Travis CI, Composer, and PHP 5.2

Once I’ve written some PHP unit tests for my plugins, I like to make sure I put them to good use. I develop the plugins on GitHub, so with the right tools, it’s easy to set up Travis CI to run my tests. This will let me run the tests against all of the PHP versions I need too without the hassle of trying to do this locally.

The only problem is that WordPress still supports PHP 5.2, and while I want to run my tests against that version, I’m using composer to install some of my dev dependencies. And as you probably know, composer requires PHP 5.3. So I searched around the internet to see if anyone had a solution to this dilemma. I did find one project on GitHub, but it requires you to have a separate config file for PHP 5.2, and doesn’t appear to be maintained at this time.

What I was really hoping for was a way to run composer using PHP 5.3 even when the tests are running on 5.2, since all of the PHP versions are installed on the Travis test box. I couldn’t find any helpful information about switching PHP versions on Travis, but with a little research into phpenv (which Travis uses to manage the PHP environment), I was able to figure something out.

It’s actually as easy as this:

phpenv global 5.3
composer install
phpenv global "$TRAVIS_PHP_VERSION"

Just drop that into the before_install section of your .travis.yml, and you’re ready to go!

Improving Plugin Security One Day at a Time

As a security-conscious developer, I like to inspect a WordPress plugin’s source code before I install it on one of my sites. I didn’t do this, formerly. But after the first time I did (and found a vulnerability), I believe more strongly in its importance.

I also keep tabs on WordPress related security reports on sites like Packet Storm, Secunia, Exploit Database, and Bugtraq. I use IFTTT for this:

IFTTT Recipe: Email me WordPress security reports from Packet Storm connects feed to email

IFTTT Recipe: Email me WordPress security reports on Secunia connects feed to email

IFTTT Recipe: Email me WordPress security reports on Exploit DB connects feed to email

IFTTT Recipe: Email me WordPress security reports from Bugtraq connects feed to email

Over the last year I’ve come to realize something: almost every plugin has vulnerabilities. Okay, all code has vulnerabilities. But almost every plugin has glaringly obvious vulnerabilities, or at least that can be found without a great deal of effort.

That seems a little bit scary. Of course, many of these aren’t particularly serious. But they demonstrate that the people creating the plugins often don’t understand basic WordPress security.

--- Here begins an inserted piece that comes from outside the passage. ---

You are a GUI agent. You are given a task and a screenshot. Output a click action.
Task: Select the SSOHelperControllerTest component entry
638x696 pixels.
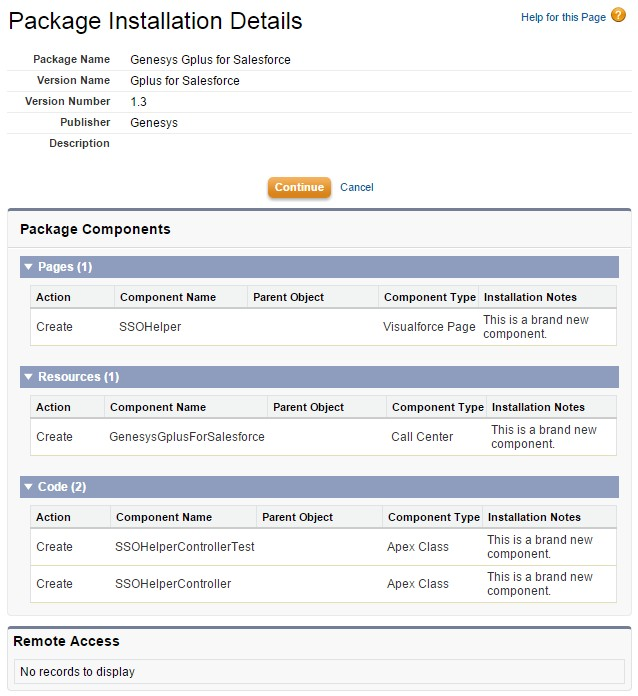click(185, 547)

I know I’m not the only one who realizes this. Probably, most experienced WordPress developers come to this realization sooner or later. But just realizing it and thinking, “I wish it weren’t so,” isn’t going to make things any better. So I’ve decided to do something about it. I’m going to improve plugin security one day at a time. I’m going to try to do something, every day, that will make WordPress plugins more secure.

How will I do this? In many ways. I said that I’m not the only one who understands the situation, and I’m not the only one who’s doing things about it either. The folks on the plugin review team for WordPress.org try to catch the vulnerabilities when a plugin is first submitted to the repo. They also handle security reports and make sure they make it to the plugin authors. There are also the great folks on the WordPress docs team contributing to the plugin developer handbook. Hopefully the security-related things in there will help to educate the next generation of plugin developers about these issues better right from the start.

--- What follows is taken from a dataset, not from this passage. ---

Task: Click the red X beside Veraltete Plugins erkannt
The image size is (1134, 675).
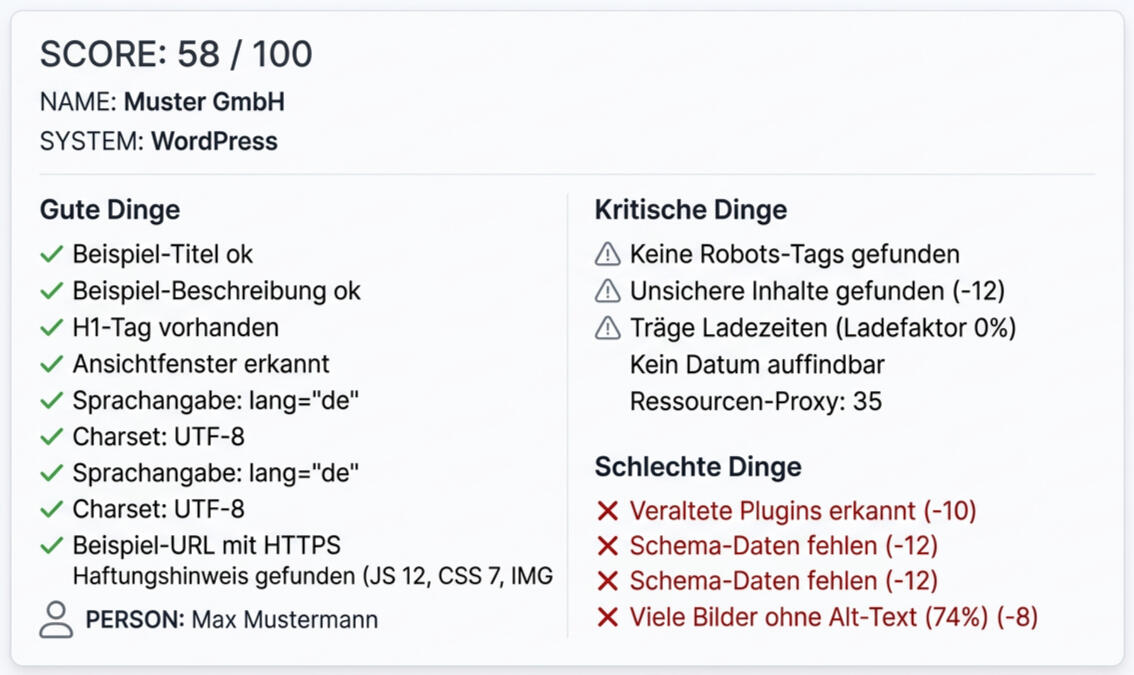Action: click(x=607, y=511)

One of the greatest things I can do is to try to help educate plugin devs about security. I’ll also try to make sure that reports of vulnerabilities make their way to the plugin developer. And I’ll continue to review plugins that I use, and report vulnerabilities that I find. I might then move on to investigating other popular plugins as well. I have even pondered creating a PHP source code security scanner, but that would be quite a project. (There are many of these out there, but none of them are intelligent enough for me.)

Regardless of how, I want to try to do a little something every day to improve WordPress plugin security. If just a few folks did this, how different might things look in a few years? We’ll just have to wait and see.